▶ _What the task asks_
Rewrite the items from the line containing "The height and width of the screenshot is (934, 1639)." through the end of the items, keeping their requests, and shift every coordinate in the answers by adding 99 to it.

▶ _Entries for locating text and elements_
===

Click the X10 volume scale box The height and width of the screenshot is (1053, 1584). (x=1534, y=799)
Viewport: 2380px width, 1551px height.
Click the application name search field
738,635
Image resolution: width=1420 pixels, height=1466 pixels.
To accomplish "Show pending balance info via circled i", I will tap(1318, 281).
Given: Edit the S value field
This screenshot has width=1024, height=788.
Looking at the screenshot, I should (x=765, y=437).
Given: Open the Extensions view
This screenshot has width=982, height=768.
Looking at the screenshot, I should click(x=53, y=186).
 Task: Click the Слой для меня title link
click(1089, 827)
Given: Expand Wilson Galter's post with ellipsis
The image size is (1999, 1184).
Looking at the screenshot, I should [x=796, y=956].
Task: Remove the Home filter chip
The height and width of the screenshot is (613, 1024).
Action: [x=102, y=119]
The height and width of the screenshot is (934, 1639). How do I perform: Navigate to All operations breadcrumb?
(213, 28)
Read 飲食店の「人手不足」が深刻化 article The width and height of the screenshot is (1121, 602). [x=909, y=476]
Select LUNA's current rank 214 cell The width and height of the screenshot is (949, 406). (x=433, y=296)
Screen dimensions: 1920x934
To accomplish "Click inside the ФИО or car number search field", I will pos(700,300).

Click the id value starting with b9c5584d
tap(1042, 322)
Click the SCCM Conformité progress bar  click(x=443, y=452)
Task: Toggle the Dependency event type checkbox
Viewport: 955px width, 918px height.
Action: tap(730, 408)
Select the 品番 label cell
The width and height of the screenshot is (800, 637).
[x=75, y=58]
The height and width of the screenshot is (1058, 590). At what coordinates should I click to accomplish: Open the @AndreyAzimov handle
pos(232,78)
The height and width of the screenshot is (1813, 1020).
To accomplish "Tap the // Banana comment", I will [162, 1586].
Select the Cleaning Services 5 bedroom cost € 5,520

===

▶ _Response_
The height and width of the screenshot is (934, 1639). How do I perform: Navigate to All operations breadcrumb?
(312, 127)
Read 飲食店の「人手不足」が深刻化 article The width and height of the screenshot is (1121, 602). [x=1008, y=575]
Select LUNA's current rank 214 cell The width and height of the screenshot is (949, 406). (x=532, y=395)
Screen dimensions: 1920x934
To accomplish "Click inside the ФИО or car number search field", I will pos(799,399).

Click the id value starting with b9c5584d
tap(1141, 421)
Click the SCCM Conformité progress bar  click(x=542, y=551)
Task: Toggle the Dependency event type checkbox
Viewport: 955px width, 918px height.
Action: tap(829, 507)
Select the 品番 label cell
The width and height of the screenshot is (800, 637).
[x=174, y=157]
The height and width of the screenshot is (1058, 590). At what coordinates should I click to accomplish: Open the @AndreyAzimov handle
pos(331,177)
The height and width of the screenshot is (1813, 1020).
To accomplish "Tap the // Banana comment", I will [261, 1685].
Select the Cleaning Services 5 bedroom cost € 5,520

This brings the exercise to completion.